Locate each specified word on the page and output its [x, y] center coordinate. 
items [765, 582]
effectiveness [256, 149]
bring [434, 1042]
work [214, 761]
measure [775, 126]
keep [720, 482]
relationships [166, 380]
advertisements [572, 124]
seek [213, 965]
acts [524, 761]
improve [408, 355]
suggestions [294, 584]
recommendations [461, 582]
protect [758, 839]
==
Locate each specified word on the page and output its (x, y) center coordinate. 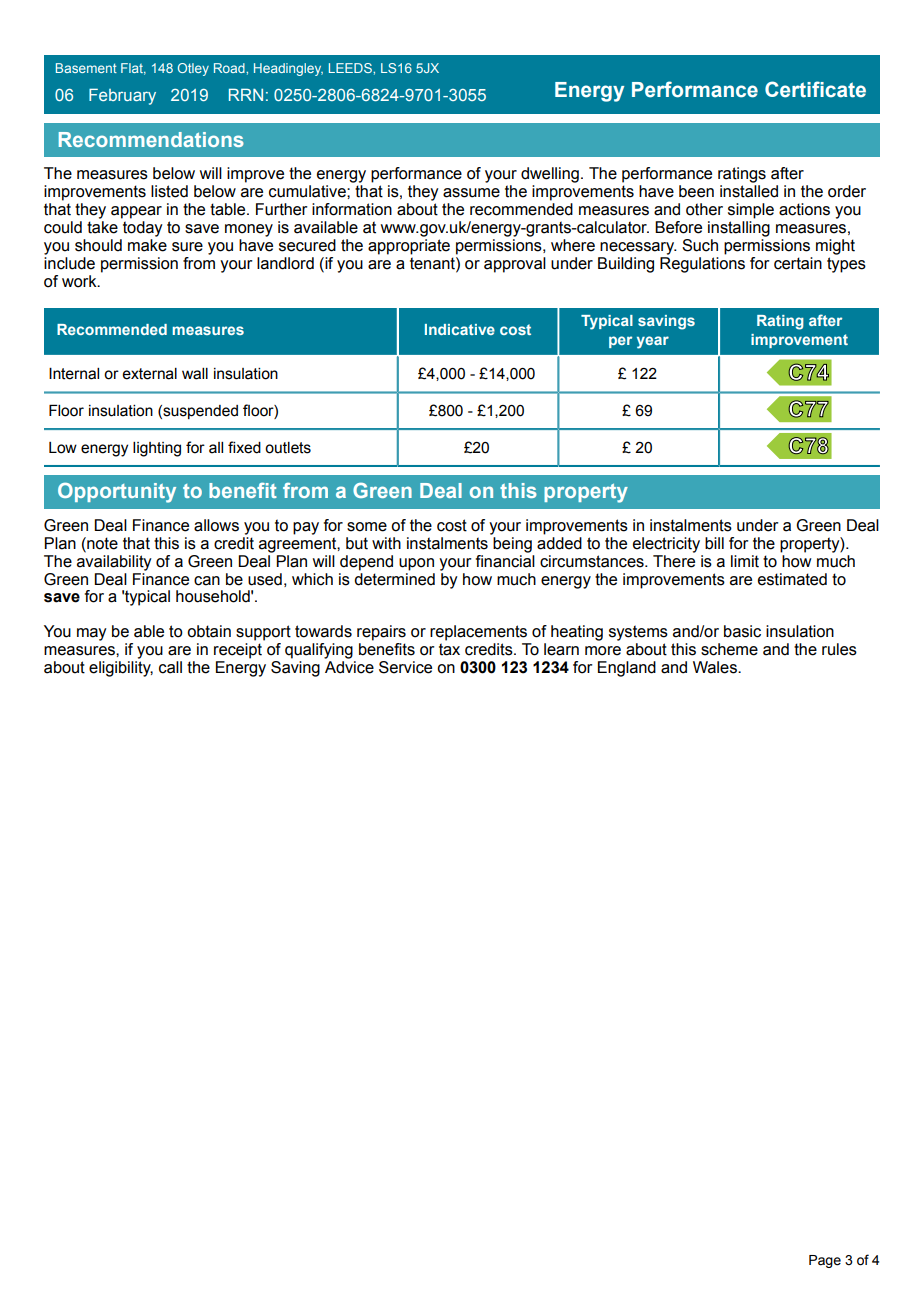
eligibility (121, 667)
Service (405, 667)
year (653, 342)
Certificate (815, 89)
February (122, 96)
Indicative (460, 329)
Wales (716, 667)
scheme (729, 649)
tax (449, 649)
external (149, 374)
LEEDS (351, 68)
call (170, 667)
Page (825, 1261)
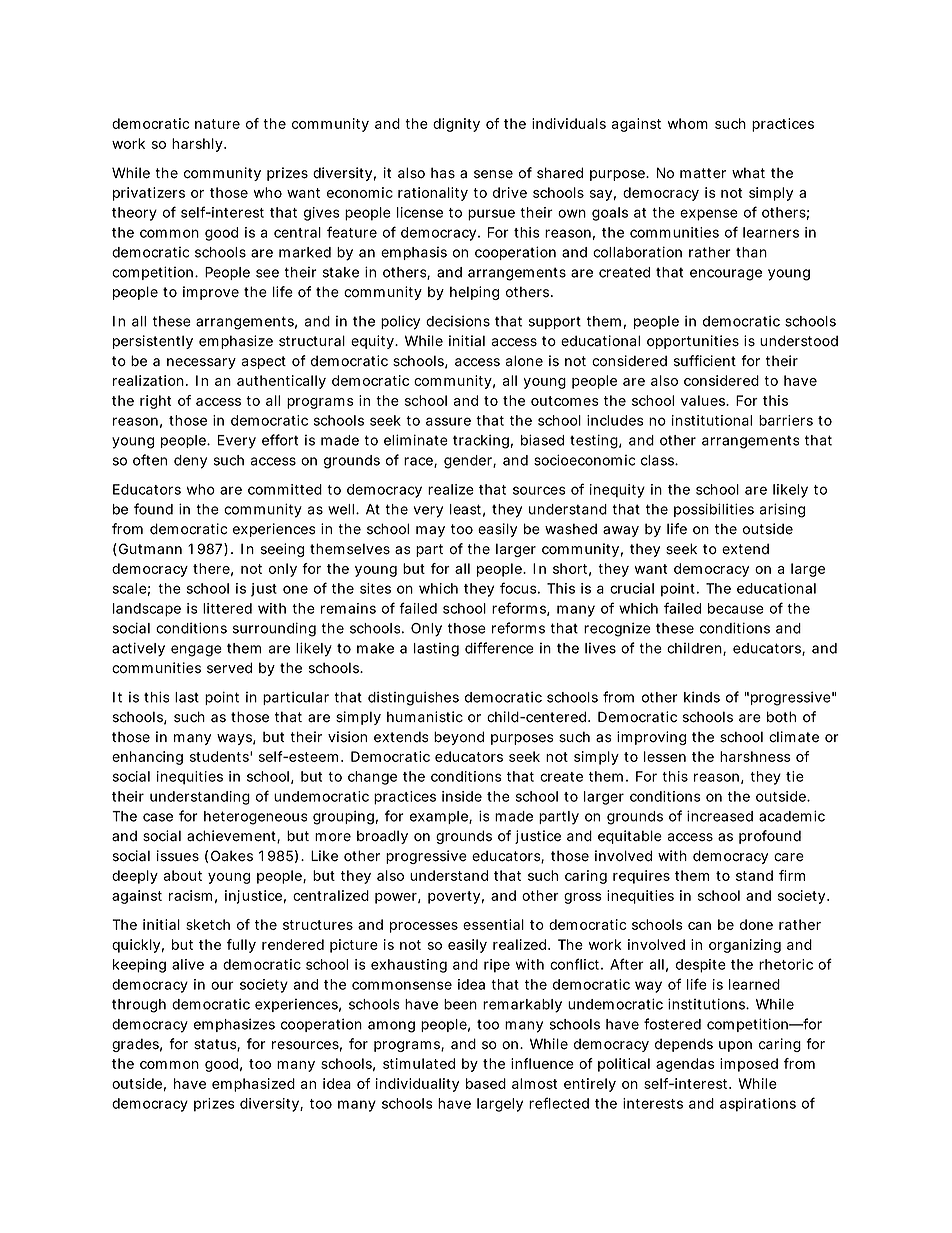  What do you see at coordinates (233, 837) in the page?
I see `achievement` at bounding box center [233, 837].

▸ **SET TASK**
Copy every line from the one holding "y] center coordinate." through the one holding "protect [758, 839]", inclusive, leaving the requests unchanged and increasing each coordinate number in the answers by 88.

▸ **FINAL RESULT**
Locate each specified word on the page and output its [x, y] center coordinate. 
items [853, 670]
effectiveness [344, 237]
bring [522, 1130]
work [302, 849]
measure [863, 214]
keep [808, 570]
relationships [254, 468]
advertisements [660, 212]
seek [301, 1053]
acts [612, 849]
improve [496, 443]
suggestions [382, 672]
recommendations [549, 670]
protect [846, 927]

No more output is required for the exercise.